**TASK INSTRUCTIONS**
Copy the data word for word, starting at the line that contains "Describe the element" and continuing through the end of the data, both ends included. Leave the pictures out of your copy.

**RECORDS TO USE**
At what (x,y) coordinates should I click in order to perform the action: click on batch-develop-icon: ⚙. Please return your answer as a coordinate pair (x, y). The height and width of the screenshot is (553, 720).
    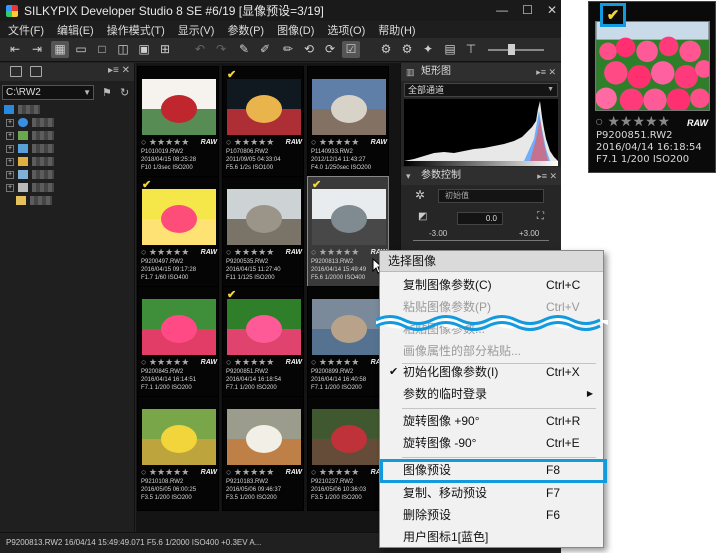
    Looking at the image, I should click on (407, 50).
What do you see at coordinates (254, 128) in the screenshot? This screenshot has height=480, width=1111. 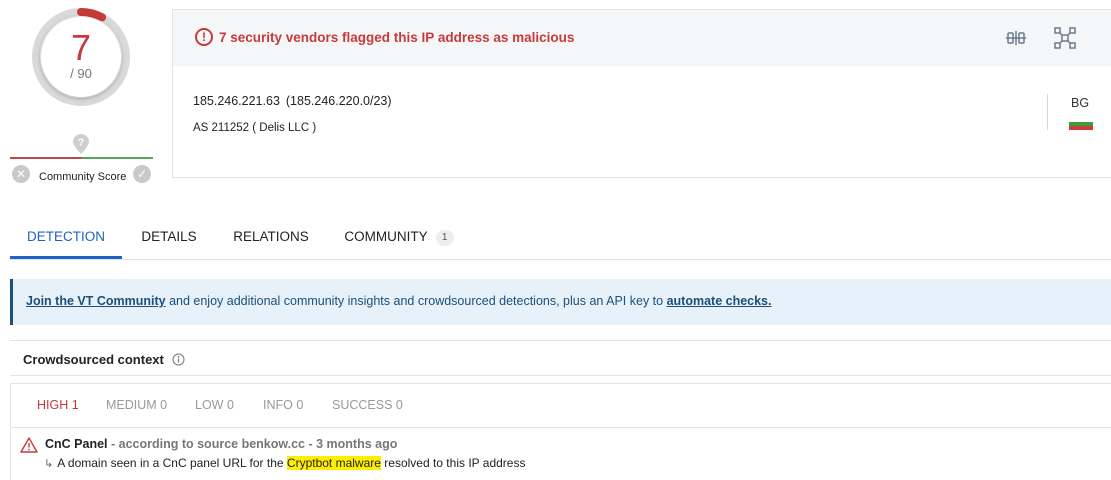 I see `as-owner: AS 211252 ( Delis LLC )` at bounding box center [254, 128].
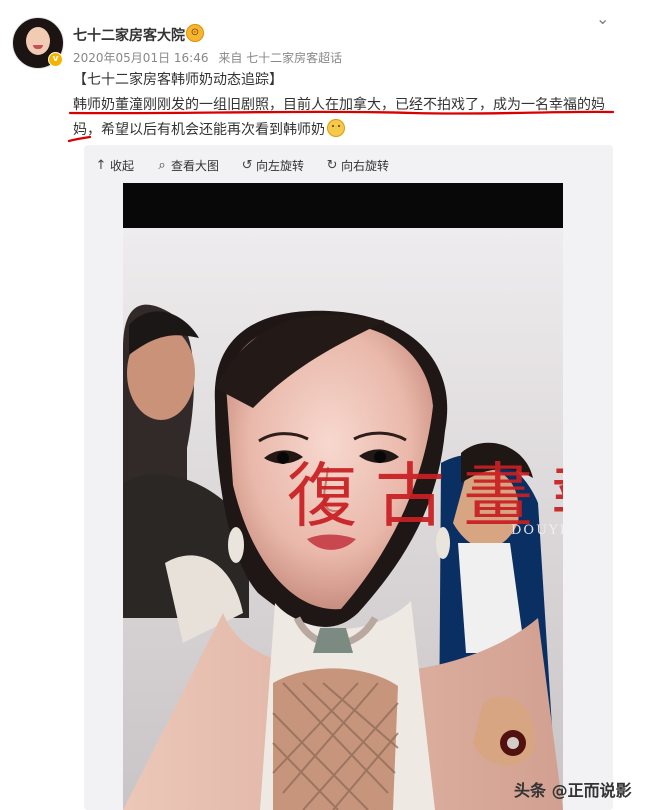  I want to click on post-meta: 2020年05月01日 16:46 来自 七十二家房客超话, so click(208, 58).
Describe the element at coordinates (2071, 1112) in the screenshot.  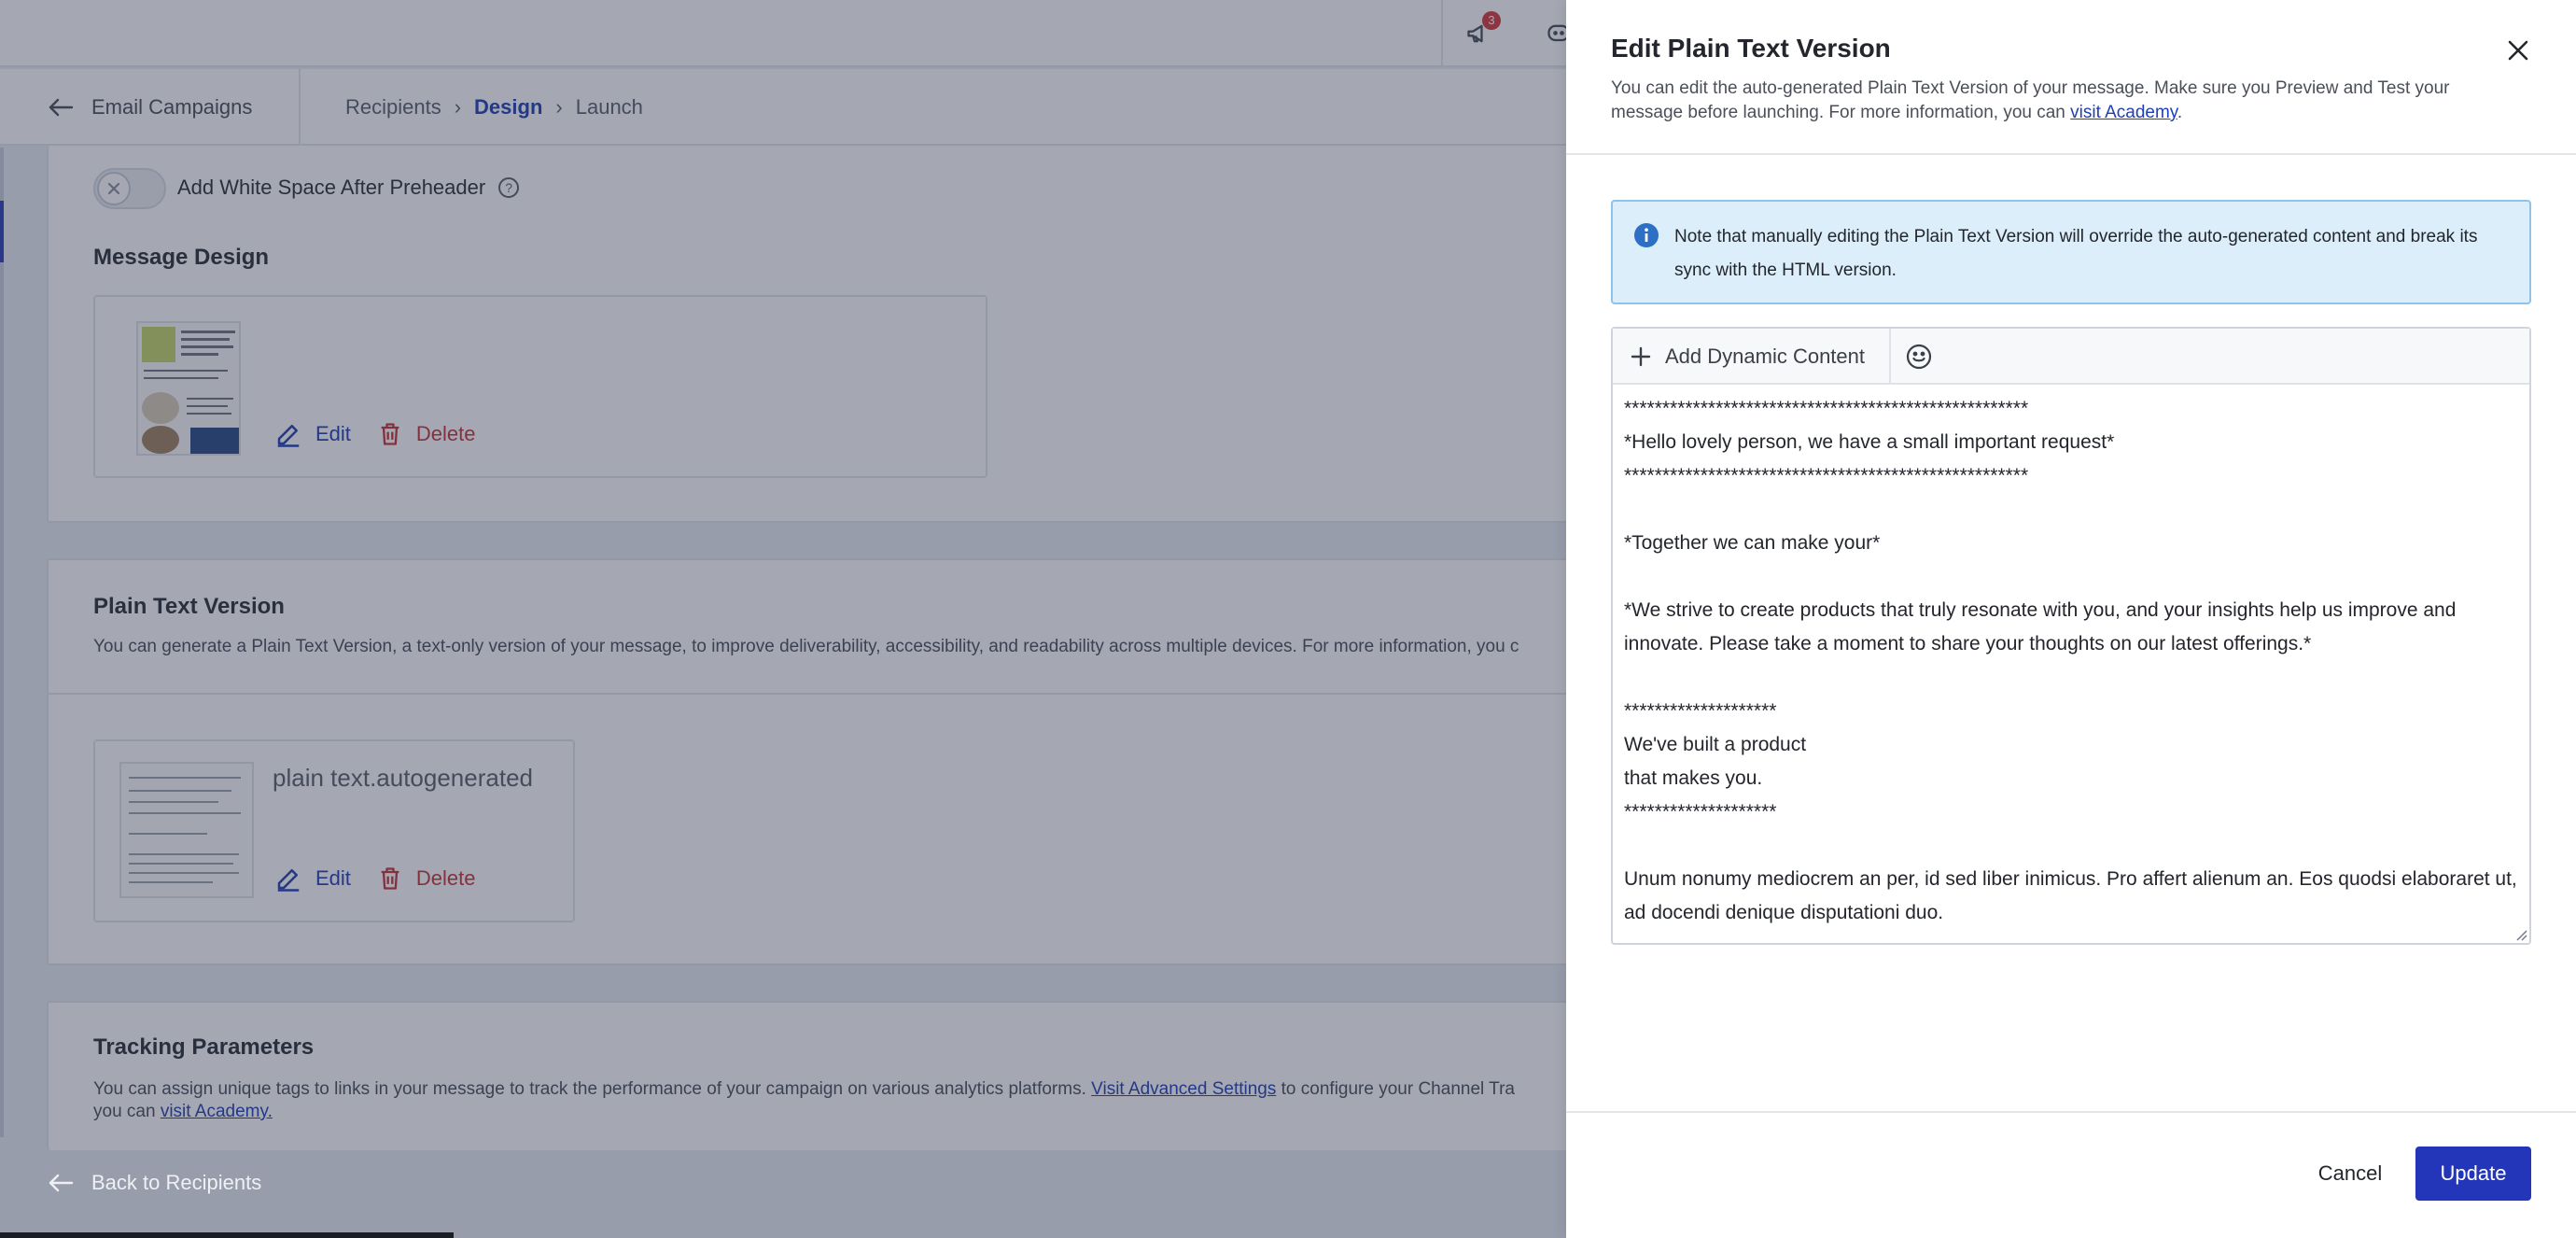
I see `panel-footer-divider` at that location.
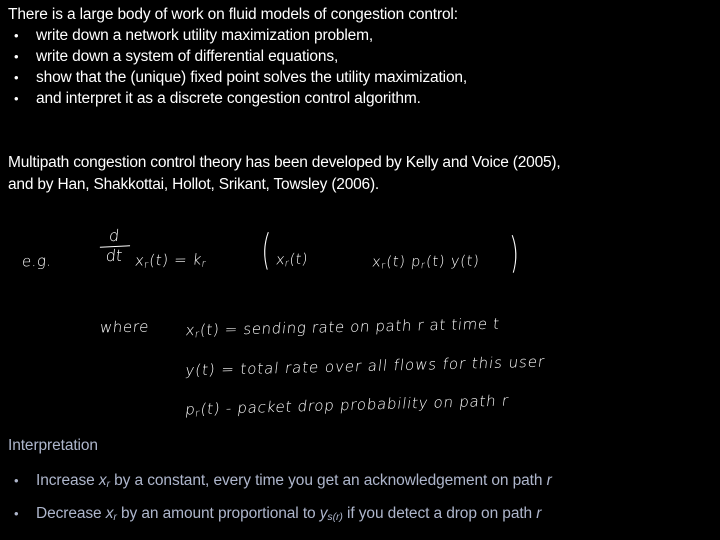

**ANSWER SECTION**
Describe the element at coordinates (2071, 1112) in the screenshot.  
I see `panel-footer-divider` at that location.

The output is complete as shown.